According to the filing, EMC representatives first approached Isilon last April to discuss an OEM deal and raised the possibility of an acquisition in August. EMC made its first offer of $27.50 per share Sept. 7. Isilon contacted other companies its executives thought might be interested in buying it and entered into confidentiality agreements with two companies but neither submitted an acquisition proposal.
Isilon turned down EMC’s offer anyway, and EMC increased its bid to $30 per share Oct. 2. Two days later, Isilon made a counter offer of $36 per share. EMC responded that it “might be able to support a price of $33.00,” Isilon repeated its request for $36, and CEOs Joe Tucci of EMC and Sujel Patel of Isilon agreed they would announce a deal during Isilon’s earnings call if they reached a deal by then. However, on Oct. 20 EMC informed Isilon it would not pursue a deal “at that time.”
The next day Isilon reported impressive strong third−quarter earnings of $53.8 million in revenues and $4.0 million in net income, and Patel said the vendor was moving ahead with future plans as a standalone company. At EMC’s request, negotiations resumed Nov. 1 and EMC offered $32.50 on Nov. 13. Isilon countered with a request of $35, and EMC made another offer of $33.85 or $2.25 billion. Isilon accepted that offer Nov. 14, and the companies announced the deal the next day.
There had been speculation that at least one other company bid for Isilon because of the price EMC paid, but one Wall Street analyst suspects Hewlett-Packard’s $2.35 billion buyout of 3PAR raised the price for storage acquistions.
“We believe EMC overpaid for the deal, but not in a desperate move,” Wedbush Securities analyst Kaushik Roy wrote in a note on teh deal last week. “We believe HP overpaid for 3PAR thereby setting a high bar for valuation, which EMC has now followed by overpaying for Isilon.”
In any case, Isilon came a long way in the three years since founder Patel took over as CEO following an embarrassing incident when the company had to restate earnings because of improper revenue recognition. Patel continued to invest in technology and boosted sales enough to finally make Isilon profitable at the start of this year.
As a vendor entrenched in niche markets such as gas and oil exploration and rich media, Isilon also built a close following with its customers. Some of those customers are nervous about whether EMC can do as good a job.
“I have mixed feelings,” said John Welter, vice president of technology at Calgary, Alberta-based North West Geomatics Ltd., and an Isilon customer since the early days. “I think it may be good for Isilon because now they can worry about the engineering and innovation side and less about other things that EMC can now look after for them.

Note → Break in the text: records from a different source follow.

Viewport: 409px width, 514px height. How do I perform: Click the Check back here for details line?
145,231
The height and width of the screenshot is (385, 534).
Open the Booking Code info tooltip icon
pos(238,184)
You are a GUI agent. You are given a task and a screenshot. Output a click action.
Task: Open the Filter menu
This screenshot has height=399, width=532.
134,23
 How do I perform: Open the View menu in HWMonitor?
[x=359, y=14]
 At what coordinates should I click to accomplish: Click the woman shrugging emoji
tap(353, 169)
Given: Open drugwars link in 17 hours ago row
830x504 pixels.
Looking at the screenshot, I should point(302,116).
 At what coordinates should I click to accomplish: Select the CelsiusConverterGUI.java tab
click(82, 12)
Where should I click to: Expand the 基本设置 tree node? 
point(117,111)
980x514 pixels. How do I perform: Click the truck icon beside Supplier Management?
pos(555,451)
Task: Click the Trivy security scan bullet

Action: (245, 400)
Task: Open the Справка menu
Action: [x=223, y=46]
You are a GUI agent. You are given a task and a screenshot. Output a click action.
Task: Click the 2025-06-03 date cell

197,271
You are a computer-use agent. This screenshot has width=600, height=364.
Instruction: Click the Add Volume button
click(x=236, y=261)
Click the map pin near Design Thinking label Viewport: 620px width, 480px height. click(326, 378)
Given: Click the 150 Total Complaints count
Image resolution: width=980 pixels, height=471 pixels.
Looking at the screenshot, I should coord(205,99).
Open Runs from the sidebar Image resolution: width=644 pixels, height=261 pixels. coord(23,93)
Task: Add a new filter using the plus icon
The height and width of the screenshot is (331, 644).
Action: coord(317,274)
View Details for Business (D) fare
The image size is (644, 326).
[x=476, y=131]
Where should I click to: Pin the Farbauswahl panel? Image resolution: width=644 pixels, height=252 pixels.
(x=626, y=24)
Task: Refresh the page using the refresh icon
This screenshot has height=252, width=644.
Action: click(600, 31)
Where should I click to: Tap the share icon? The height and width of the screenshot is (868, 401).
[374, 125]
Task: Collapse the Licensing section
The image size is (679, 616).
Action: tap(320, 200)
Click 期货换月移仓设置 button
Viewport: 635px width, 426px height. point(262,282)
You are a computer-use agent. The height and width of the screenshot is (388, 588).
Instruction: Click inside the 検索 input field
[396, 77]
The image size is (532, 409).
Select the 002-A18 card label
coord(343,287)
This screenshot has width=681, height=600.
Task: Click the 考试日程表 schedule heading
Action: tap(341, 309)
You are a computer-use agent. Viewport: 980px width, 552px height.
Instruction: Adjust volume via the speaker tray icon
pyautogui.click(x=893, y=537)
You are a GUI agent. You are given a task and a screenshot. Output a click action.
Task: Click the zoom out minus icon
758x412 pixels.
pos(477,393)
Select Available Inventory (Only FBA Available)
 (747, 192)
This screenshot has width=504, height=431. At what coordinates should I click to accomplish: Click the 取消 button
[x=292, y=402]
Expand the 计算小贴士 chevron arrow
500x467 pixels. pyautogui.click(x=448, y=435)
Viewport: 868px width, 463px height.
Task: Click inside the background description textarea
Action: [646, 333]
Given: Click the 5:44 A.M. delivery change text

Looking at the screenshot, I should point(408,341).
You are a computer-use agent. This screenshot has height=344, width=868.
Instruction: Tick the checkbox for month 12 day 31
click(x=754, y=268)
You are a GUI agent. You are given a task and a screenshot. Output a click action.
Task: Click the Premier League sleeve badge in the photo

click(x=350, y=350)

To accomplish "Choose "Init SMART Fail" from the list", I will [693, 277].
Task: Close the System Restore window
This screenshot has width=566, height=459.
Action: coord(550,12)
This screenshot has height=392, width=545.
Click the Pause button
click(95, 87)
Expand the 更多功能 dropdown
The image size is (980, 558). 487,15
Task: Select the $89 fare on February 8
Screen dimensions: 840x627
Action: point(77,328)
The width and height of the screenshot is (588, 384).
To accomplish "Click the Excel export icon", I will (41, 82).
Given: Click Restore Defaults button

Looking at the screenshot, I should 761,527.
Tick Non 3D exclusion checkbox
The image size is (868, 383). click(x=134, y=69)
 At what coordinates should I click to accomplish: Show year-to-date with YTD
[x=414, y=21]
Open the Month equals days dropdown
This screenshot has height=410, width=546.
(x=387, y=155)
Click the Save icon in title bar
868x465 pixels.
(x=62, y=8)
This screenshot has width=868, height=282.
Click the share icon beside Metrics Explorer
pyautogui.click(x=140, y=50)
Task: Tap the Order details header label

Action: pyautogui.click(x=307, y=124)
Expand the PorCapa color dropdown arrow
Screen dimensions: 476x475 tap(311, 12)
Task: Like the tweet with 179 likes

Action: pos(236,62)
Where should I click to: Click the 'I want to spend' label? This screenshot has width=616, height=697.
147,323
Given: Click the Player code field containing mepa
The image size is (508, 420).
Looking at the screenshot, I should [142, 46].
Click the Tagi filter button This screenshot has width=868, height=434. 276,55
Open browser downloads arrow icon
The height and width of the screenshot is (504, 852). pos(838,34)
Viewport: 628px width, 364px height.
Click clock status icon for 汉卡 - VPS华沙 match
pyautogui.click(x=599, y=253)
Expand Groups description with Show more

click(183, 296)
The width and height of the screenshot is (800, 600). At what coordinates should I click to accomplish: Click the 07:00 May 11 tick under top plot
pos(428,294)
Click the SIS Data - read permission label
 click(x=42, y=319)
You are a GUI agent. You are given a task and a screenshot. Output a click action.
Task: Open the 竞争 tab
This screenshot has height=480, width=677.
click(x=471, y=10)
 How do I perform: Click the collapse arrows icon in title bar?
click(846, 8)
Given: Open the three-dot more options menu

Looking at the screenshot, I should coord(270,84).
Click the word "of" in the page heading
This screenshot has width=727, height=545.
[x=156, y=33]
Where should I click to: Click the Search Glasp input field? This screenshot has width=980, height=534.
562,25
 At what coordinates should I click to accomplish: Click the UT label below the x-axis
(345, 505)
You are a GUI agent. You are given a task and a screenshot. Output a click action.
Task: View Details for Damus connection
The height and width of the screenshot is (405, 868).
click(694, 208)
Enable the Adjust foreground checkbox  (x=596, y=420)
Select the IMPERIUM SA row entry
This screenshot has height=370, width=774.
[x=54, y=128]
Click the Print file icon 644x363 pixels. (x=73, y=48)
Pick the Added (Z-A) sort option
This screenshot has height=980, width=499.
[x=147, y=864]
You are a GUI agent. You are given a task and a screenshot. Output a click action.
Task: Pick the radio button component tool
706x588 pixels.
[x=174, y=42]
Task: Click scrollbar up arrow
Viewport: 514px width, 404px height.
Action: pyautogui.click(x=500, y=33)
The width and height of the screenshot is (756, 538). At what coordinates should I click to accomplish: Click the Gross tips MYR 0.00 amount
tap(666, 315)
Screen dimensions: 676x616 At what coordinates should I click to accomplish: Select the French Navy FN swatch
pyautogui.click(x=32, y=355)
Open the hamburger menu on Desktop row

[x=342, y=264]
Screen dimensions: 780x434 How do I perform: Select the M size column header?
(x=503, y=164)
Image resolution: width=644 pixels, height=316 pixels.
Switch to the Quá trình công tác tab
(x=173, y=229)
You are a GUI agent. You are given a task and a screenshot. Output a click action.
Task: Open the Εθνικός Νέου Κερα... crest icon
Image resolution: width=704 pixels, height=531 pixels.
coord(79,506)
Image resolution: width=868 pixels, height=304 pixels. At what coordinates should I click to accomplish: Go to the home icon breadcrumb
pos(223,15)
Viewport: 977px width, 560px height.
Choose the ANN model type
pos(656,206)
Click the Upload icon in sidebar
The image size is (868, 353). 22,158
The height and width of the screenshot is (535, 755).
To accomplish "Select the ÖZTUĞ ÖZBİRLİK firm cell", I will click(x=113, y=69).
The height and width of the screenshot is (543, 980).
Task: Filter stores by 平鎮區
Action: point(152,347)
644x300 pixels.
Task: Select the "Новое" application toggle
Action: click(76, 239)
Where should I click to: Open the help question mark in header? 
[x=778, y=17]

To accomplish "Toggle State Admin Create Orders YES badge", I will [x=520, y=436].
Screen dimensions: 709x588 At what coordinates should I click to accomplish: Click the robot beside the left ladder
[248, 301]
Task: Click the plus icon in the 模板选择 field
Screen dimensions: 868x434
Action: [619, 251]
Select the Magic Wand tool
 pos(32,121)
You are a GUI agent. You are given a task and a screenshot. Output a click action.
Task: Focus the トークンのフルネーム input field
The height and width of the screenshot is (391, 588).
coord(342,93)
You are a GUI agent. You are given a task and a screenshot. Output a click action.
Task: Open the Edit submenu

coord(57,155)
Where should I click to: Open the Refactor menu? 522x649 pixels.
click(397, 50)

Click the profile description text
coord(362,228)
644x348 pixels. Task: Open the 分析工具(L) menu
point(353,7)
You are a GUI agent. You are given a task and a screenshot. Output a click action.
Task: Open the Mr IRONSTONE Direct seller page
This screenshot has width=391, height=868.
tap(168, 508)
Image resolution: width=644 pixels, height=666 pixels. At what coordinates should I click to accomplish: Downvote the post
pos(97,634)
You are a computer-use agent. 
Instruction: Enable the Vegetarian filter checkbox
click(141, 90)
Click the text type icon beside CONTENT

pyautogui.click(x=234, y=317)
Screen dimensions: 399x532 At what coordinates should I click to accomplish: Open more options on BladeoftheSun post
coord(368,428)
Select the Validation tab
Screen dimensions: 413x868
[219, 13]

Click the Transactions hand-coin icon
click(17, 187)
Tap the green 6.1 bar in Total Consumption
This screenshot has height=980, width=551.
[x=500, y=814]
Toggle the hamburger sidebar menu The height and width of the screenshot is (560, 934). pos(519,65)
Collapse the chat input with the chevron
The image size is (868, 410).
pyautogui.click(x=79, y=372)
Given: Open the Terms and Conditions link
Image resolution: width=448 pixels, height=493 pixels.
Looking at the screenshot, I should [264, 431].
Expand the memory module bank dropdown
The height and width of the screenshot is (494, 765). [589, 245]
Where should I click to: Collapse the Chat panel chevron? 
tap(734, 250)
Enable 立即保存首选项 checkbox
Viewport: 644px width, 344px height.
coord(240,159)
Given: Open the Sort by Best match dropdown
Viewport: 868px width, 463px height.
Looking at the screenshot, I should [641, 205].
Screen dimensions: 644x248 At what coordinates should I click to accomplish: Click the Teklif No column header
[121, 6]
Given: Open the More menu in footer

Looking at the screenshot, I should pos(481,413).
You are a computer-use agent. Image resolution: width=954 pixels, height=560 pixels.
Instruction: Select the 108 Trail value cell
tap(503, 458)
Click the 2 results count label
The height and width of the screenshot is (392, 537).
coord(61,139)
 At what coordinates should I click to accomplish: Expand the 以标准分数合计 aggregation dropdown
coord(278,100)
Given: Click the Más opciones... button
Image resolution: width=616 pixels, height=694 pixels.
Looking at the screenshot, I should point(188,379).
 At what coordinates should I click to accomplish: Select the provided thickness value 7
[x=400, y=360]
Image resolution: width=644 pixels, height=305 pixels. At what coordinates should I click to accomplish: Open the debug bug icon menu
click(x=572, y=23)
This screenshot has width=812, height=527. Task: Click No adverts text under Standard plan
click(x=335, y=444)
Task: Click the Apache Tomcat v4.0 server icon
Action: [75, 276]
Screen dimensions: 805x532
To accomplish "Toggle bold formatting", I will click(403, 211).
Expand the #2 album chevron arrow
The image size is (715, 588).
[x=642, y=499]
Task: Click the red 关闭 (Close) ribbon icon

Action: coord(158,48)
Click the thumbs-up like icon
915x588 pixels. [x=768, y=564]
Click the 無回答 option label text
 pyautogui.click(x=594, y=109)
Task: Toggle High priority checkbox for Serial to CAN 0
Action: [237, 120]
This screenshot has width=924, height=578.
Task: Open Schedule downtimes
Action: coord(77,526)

“The concern I have is that EMC products – particularly Clariion and the low-end Symmetrix – are extremely conservative equipment. EMC’s products are built solid but there’s nothing revolutionary about them. Isilon is going down a totally different path on storage. Isilon built revolutionary storage. EMC’s products are on an evolutionary path rather than a revolutionary path.”
Welter said he is also concerned with how the deal may affect his relationship with Isilon’s sales team.
“After five or six years of know the sales director in this region, there’s a comfort level,” he said. “I’m a little concerned about what happens with that side, and will I have to start developing a new relationship? Relationship is important when you’re spending a lot of money on storage, and it’s the foundation of your business.”